-- Task prompt --
In the data below, give the stretch from the line containing "The image size" through the line containing "center [443, 207]." again, replacing "coordinates" with "position" and leaving everything else unchanged.

-- Data for processing --
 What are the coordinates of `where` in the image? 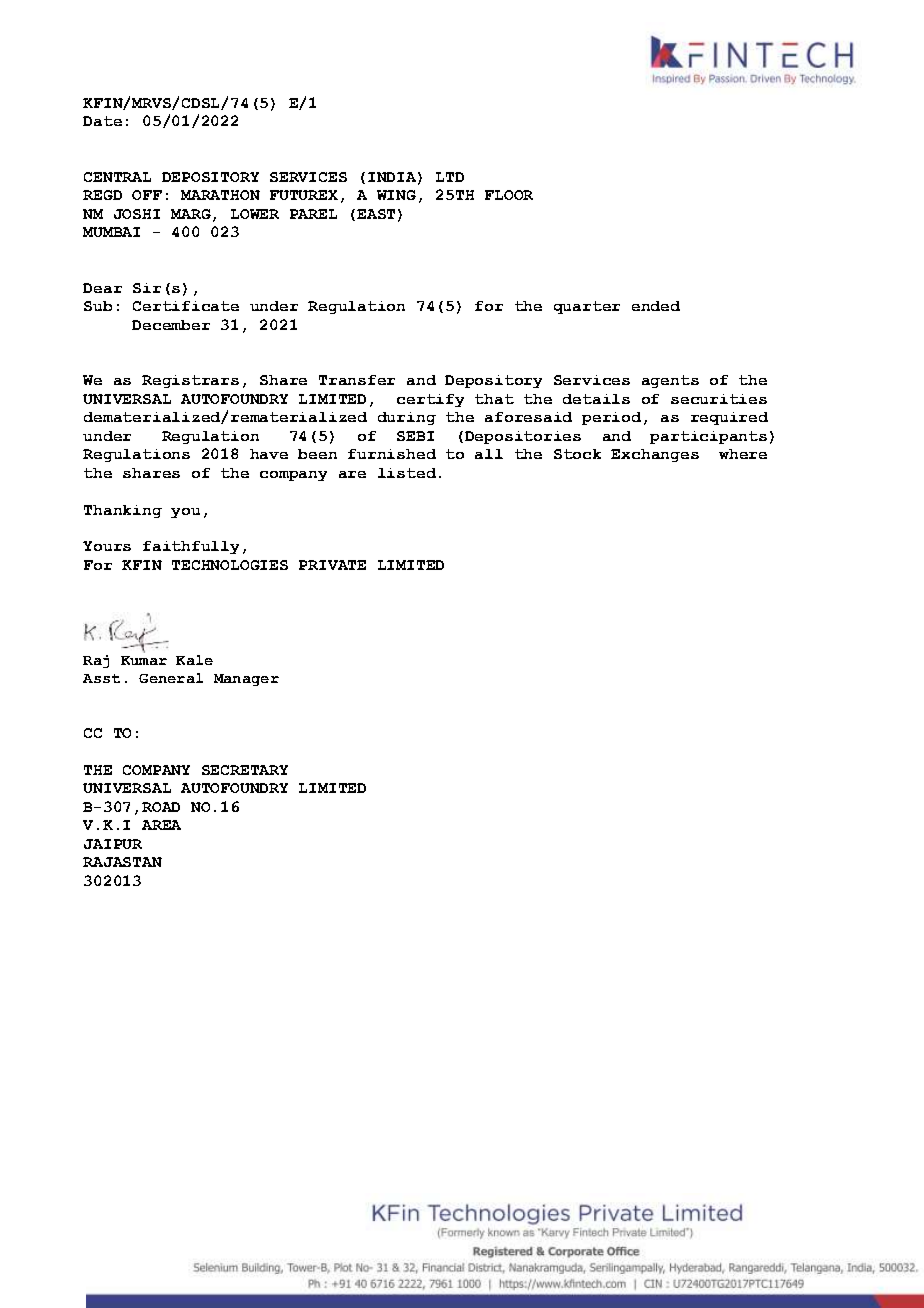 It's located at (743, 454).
--
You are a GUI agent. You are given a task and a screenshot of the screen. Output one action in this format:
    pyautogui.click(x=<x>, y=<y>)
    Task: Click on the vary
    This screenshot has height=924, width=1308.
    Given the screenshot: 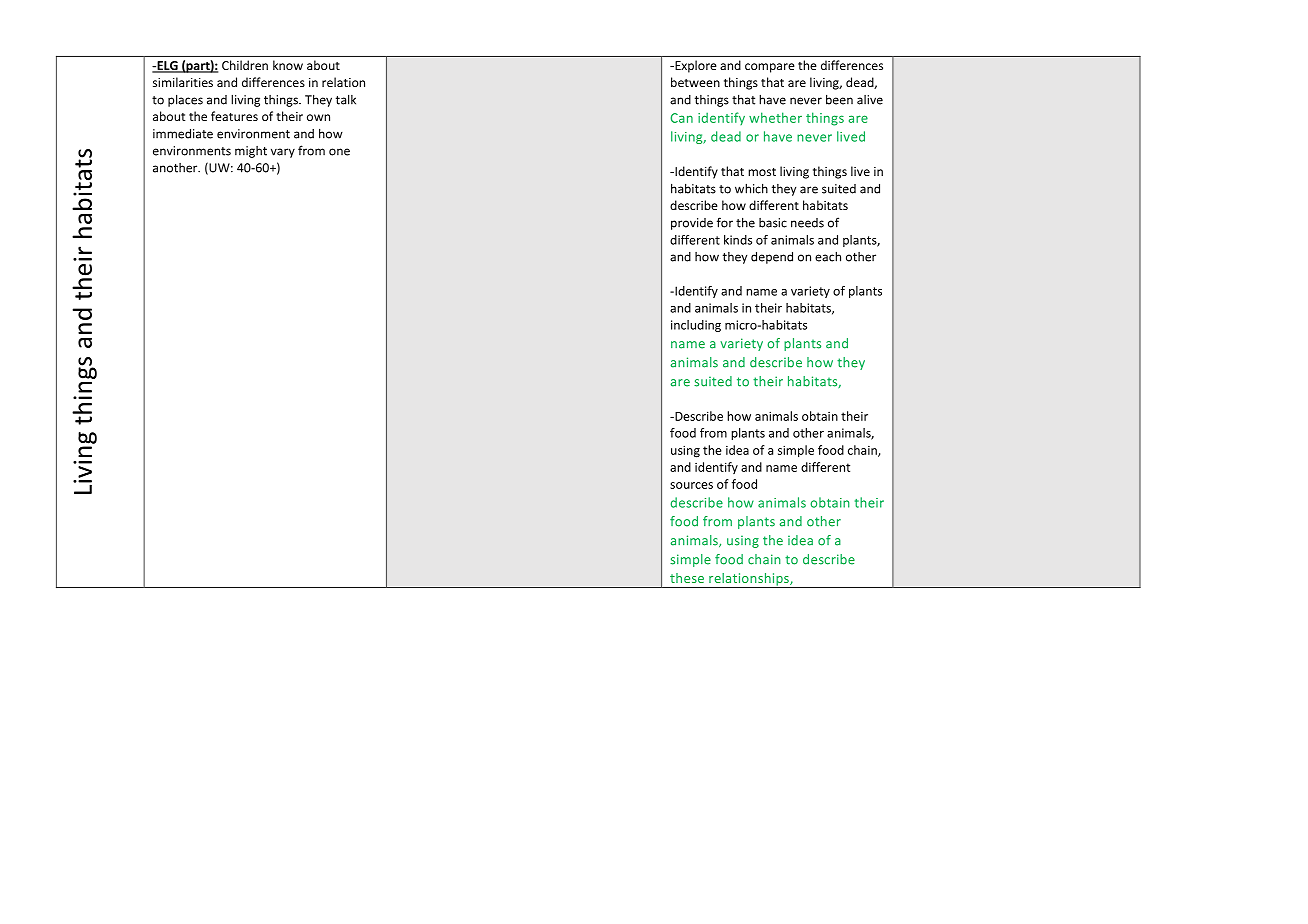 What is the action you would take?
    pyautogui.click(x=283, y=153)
--
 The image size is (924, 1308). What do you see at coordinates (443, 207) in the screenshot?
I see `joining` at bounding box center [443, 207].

-- Solution to the problem --
 The image size is (924, 1308). What do you see at position (443, 207) in the screenshot?
I see `joining` at bounding box center [443, 207].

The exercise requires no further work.